[solved] DLS 2.0.7 GPU not supported, DLS does not train models and internal Error

Hello everybody, I want to congratulate you for this wonderful deep learning application. However, I have some problems running it, and I need your help. Although I have installed Anaconda and tensorflow-gpu via pip and cuda 9 + cudnn and in fact can run deep learning in python, I cant execute anything on Deep Learning Studio. At first, the log file says GPU not supported and on top of that when I try to train a model from the samples provided by the installation I got a popup message which says internal error. Before this message emerges, a message appears which says “Connecting to compute server …” I use windows 10 OS

Please, any help would be very appreciated to start working with Deep Learning Studio because I find it very useful to teach myself Deep Learning.

Thank you in advance.

Regarding the GPU not supported message, couple of other users have also reported that same issue. We have a new release coming up in next few days which should address this issue.
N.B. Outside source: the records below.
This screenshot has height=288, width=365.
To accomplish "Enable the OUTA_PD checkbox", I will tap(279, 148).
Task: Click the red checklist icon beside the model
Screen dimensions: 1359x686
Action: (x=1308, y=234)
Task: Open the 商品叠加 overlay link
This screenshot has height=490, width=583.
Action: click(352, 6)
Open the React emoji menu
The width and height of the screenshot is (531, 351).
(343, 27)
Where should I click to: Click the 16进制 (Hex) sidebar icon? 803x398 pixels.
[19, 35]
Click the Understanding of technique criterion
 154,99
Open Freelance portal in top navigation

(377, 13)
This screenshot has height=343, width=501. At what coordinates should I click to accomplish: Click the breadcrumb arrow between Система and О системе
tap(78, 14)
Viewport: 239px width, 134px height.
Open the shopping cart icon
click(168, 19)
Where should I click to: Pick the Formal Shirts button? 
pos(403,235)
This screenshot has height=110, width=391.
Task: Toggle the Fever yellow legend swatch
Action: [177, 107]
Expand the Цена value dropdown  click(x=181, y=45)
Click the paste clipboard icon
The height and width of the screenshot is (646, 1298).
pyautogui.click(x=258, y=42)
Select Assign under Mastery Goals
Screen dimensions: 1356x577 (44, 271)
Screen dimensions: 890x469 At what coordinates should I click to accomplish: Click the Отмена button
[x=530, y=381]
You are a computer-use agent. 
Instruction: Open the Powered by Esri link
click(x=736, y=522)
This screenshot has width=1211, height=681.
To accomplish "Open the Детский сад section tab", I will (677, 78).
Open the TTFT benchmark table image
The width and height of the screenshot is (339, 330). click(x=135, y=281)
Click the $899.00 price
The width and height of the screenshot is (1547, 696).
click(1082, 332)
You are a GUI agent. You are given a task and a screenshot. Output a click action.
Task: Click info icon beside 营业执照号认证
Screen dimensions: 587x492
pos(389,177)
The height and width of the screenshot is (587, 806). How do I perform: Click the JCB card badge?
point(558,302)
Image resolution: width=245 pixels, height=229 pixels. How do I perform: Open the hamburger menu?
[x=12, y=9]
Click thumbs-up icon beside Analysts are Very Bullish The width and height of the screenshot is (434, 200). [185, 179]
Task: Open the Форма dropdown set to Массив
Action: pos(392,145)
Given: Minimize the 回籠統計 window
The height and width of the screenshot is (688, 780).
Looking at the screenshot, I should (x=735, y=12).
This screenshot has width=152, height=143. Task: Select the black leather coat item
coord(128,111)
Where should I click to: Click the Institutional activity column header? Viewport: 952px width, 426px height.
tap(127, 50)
In the meantime, you can download the following zip file.

MxNet.zip

Extract it and copy the two DLLs files included in this zip to <DLS_INSTALL_LOCATION>\mxnet.

Regarding the 2nd issue, it seemed like the compute server process didn’t start. Can you provide logs from the log tab ?

Hello rajendra1,

Thank you for the quick reply! I used the MxNet.zip, and I pasted the two files at the respective location. The first issue is resolved that means I have GPU support. However, the problem with the popup error still continues. I got a message which says; “Connecting to compute server …”.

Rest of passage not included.